### Exercise prompt
Put every line of the entries below into a JSON list of strings, one string per line, skipping blank lines. Keep the pictures out of the list.

Word and element location data:

::::::

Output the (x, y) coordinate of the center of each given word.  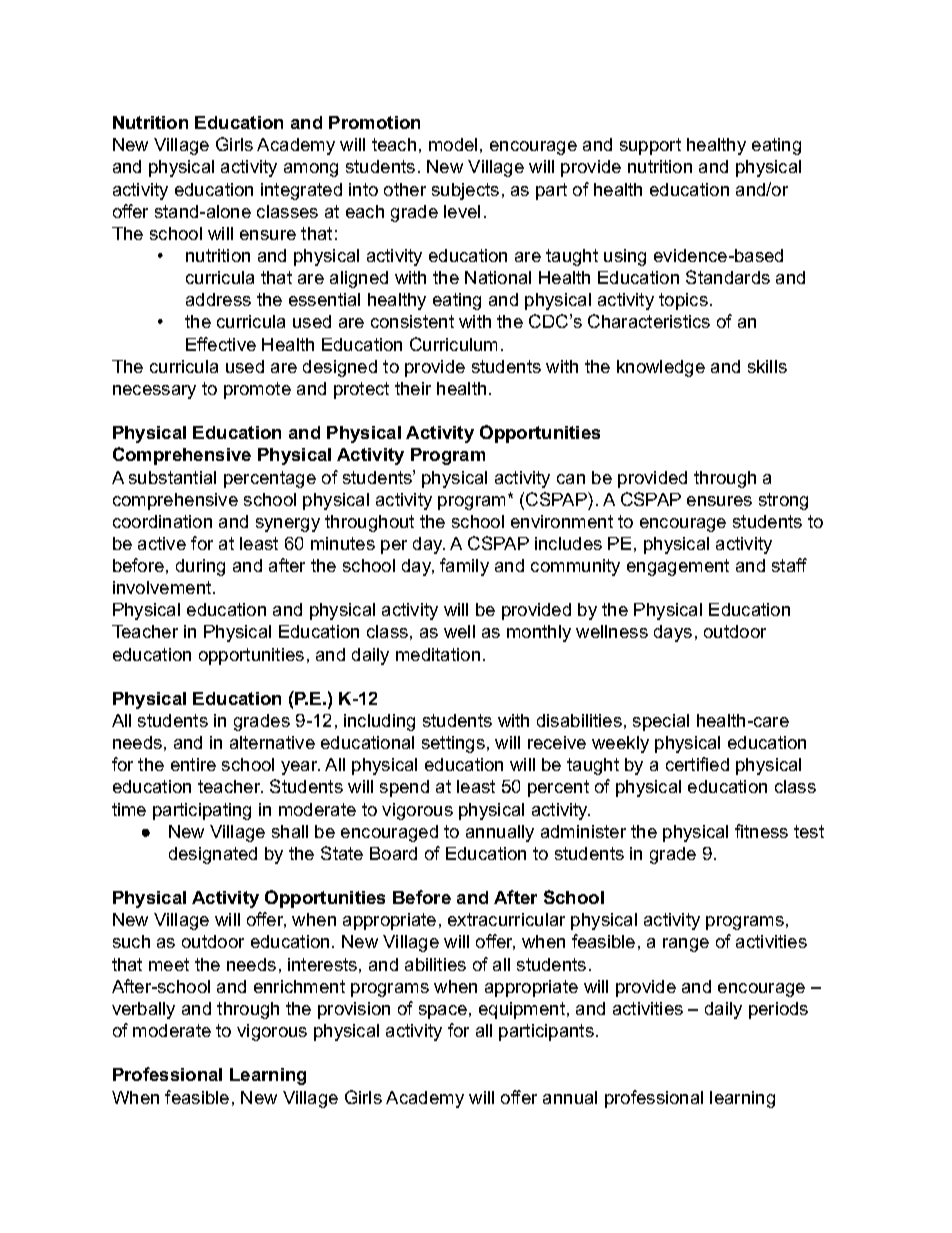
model (453, 144)
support (650, 146)
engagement (678, 567)
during (200, 567)
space (443, 1012)
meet (169, 964)
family (464, 567)
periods (778, 1010)
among (311, 170)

::::::

### Reply
[
  "Output the (x, y) coordinate of the center of each given word.  ",
  "model (453, 144)",
  "support (650, 146)",
  "engagement (678, 567)",
  "during (200, 567)",
  "space (443, 1012)",
  "meet (169, 964)",
  "family (464, 567)",
  "periods (778, 1010)",
  "among (311, 170)"
]